##### TEXT

Understanding the NIST Cybersecurity Framework

Your Complete Guide to NIST CSF Compliance

What is the NIST Cybersecurity Framework?

The NIST Cybersecurity Framework, commonly referred to as NIST CSF is a set of industry-recognized best practices for cybersecurity. Overseen by the National Institute of Standards and Technology (NIST), the CSF framework creates a foundation from which your organization can measure and manage your cybersecurity risk. Essentially, it’s a way to manage and mitigate cyber threats in a way that’s beneficial to your overall business goals.

NIST CSF is often used by organizations that operate critical infrastructure as well as other private-sector businesses, but the best practices are applicable to a range of organizations of varying sizes across all industries.

In this NIST CSF knowledgebase, we’ll help you better understand the framework, how it works, how you can put it to use within your organization, its history, and ways it works together with other existing controls you have in place now or want to add to your overall cybersecurity program in the future.

Understanding NIST Cybersecurity Framework Compliance

The National Institute of Standards and Technology (NIST) has developed its NIST Cybersecurity Framework (CSF) as a voluntary set of standards your organization can use to manage and mitigate cyber risks for your organization. The framework is made up of standards, guidelines, and other best practices. Because it is voluntary, compliance for your organization is not mandated, however, adopting the NIST CSF framework provides a great foundation to build, implement, manage, and mature your organization’s cybersecurity practices.

##########
##### ITEMS

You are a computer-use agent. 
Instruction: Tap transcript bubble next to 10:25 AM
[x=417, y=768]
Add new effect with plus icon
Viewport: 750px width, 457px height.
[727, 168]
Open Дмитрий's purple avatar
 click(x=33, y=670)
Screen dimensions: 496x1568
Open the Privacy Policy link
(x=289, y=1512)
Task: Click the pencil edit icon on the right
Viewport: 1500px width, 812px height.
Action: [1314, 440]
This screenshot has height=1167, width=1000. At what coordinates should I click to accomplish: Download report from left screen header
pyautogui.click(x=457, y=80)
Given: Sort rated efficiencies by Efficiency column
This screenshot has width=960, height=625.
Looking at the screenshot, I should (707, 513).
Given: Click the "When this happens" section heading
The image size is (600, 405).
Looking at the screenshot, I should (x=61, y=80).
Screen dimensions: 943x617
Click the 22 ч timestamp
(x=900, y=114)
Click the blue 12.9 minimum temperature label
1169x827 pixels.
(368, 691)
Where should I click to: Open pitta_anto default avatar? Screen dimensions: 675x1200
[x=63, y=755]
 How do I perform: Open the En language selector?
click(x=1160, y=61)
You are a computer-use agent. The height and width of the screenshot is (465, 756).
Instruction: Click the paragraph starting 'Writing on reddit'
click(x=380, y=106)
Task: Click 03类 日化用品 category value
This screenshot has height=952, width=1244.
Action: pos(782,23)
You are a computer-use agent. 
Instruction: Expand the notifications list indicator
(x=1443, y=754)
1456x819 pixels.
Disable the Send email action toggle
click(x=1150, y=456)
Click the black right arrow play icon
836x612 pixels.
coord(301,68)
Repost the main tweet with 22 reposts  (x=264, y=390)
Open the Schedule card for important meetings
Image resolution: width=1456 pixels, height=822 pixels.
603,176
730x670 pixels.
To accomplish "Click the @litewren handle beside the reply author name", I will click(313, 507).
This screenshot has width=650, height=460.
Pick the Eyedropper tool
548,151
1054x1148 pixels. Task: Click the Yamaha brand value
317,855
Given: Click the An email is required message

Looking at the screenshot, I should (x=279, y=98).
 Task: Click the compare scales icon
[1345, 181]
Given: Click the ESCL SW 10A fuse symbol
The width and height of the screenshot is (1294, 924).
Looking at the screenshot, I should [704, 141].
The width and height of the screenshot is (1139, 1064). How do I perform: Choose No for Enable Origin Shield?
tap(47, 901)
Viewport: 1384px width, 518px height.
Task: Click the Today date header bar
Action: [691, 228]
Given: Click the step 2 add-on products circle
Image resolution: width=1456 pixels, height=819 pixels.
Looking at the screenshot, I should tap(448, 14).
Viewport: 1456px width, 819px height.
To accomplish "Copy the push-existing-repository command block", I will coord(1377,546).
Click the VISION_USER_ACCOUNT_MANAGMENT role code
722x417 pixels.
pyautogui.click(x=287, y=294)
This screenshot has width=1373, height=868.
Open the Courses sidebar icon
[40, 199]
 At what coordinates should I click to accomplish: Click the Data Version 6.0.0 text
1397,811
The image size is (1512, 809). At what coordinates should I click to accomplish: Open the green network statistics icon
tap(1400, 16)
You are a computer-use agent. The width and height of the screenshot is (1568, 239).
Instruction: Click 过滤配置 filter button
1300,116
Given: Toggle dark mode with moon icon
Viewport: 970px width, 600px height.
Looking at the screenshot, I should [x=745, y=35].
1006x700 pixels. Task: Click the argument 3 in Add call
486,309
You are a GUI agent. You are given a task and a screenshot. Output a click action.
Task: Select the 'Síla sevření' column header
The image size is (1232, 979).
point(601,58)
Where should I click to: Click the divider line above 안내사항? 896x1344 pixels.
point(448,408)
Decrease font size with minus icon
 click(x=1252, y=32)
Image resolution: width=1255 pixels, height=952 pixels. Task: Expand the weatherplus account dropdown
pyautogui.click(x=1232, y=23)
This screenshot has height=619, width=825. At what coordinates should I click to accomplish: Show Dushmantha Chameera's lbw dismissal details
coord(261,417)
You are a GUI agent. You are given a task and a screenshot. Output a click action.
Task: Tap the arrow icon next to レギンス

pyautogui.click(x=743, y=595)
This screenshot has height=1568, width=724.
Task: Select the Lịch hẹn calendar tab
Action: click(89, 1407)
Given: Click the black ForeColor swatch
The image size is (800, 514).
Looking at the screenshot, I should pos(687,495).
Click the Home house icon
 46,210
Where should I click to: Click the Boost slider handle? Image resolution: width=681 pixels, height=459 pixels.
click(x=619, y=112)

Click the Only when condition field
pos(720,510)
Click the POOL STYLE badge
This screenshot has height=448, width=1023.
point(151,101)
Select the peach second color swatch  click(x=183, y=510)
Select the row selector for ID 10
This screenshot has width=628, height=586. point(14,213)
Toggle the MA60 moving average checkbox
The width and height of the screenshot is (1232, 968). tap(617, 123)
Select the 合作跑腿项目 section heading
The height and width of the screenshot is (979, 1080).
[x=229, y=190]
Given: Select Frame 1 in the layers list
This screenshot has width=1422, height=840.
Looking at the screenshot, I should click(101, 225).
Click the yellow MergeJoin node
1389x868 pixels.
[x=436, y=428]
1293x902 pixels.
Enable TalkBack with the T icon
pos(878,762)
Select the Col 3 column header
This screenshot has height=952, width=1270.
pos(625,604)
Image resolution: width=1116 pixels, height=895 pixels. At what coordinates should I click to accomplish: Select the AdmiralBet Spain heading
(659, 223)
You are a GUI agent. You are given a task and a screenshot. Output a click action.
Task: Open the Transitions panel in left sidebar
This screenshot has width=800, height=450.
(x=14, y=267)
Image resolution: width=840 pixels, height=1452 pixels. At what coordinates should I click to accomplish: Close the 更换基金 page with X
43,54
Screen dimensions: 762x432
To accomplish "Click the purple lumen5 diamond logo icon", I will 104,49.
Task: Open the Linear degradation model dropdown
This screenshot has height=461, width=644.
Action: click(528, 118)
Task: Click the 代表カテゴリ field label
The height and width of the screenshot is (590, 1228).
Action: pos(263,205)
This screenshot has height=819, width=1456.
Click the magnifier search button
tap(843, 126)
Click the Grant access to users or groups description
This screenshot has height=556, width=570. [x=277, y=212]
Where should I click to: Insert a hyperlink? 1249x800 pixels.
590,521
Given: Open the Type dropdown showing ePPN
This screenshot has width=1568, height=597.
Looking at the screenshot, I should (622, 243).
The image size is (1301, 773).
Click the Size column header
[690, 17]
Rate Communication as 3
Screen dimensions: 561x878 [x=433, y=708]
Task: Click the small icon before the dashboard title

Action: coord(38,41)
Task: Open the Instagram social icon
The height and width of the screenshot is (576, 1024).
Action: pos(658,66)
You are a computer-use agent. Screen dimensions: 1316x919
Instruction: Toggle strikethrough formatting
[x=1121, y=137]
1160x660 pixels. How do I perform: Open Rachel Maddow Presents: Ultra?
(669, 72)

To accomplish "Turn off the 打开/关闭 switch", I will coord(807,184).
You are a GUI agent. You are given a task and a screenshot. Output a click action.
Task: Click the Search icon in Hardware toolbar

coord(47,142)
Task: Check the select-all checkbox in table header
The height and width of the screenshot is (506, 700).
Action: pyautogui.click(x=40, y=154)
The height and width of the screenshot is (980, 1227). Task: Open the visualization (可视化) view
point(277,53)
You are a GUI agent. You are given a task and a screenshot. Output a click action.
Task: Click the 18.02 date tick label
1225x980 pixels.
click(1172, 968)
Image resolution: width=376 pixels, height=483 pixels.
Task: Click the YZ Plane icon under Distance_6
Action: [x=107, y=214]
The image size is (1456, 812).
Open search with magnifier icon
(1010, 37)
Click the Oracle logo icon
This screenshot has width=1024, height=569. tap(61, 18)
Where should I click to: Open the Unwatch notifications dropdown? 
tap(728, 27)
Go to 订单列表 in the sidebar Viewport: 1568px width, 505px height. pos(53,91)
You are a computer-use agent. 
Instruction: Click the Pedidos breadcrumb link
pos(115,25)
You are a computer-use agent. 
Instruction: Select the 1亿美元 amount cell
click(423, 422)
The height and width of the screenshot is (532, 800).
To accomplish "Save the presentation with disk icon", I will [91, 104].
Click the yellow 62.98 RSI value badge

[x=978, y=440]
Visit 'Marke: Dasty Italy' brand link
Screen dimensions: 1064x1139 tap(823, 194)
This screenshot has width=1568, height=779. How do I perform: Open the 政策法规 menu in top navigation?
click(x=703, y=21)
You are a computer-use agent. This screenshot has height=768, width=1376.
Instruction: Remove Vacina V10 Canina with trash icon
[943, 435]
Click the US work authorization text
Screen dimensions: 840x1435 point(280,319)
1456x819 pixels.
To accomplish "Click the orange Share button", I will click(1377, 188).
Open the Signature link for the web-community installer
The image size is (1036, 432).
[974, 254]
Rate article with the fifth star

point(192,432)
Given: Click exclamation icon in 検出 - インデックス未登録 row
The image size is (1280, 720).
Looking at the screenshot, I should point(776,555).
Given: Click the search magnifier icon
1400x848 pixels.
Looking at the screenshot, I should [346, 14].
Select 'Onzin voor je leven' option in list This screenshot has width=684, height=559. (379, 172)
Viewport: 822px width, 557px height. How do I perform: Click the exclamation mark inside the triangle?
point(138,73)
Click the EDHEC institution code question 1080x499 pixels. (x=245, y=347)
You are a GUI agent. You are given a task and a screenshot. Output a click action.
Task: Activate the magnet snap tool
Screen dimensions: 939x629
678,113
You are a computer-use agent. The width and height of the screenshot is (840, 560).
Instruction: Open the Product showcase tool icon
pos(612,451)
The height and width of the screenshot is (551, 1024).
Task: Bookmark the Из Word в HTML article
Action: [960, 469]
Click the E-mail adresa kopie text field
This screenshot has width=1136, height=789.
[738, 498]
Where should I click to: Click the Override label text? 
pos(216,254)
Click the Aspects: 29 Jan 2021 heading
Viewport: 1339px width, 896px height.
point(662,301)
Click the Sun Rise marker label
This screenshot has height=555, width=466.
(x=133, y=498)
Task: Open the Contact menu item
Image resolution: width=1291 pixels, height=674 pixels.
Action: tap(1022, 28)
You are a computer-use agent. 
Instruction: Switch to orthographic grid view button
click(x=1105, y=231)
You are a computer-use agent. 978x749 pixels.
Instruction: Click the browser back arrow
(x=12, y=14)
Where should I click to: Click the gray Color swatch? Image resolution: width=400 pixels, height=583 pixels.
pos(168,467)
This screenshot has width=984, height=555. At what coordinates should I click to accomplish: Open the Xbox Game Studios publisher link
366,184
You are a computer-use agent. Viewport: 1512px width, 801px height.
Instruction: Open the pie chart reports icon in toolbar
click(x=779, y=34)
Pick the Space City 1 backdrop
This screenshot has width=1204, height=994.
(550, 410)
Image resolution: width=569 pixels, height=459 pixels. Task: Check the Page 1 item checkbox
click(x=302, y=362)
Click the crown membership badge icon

##########

**DIRECTION 1**
Transcribe the passage of the NIST framework guide between "The NIST Cybersecurity Framework, commonly" and "across all industries.", inclusive.
**DIRECTION 2**
According to the NIST framework guide, what organization oversees the framework?
The listing has nothing to do with the NIST framework guide.

**FINAL ANSWER 1**
The NIST Cybersecurity Framework, commonly referred to as NIST CSF is a set of industry-recognized best practices for cybersecurity. Overseen by the National Institute of Standards and Technology (NIST), the CSF framework creates a foundation from which your organization can measure and manage your cybersecurity risk. Essentially, it’s a way to manage and mitigate cyber threats in a way that’s beneficial to your overall business goals.

NIST CSF is often used by organizations that operate critical infrastructure as well as other private-sector businesses, but the best practices are applicable to a range of organizations of varying sizes across all industries.

**FINAL ANSWER 2**
The National Institute of Standards and Technology (NIST)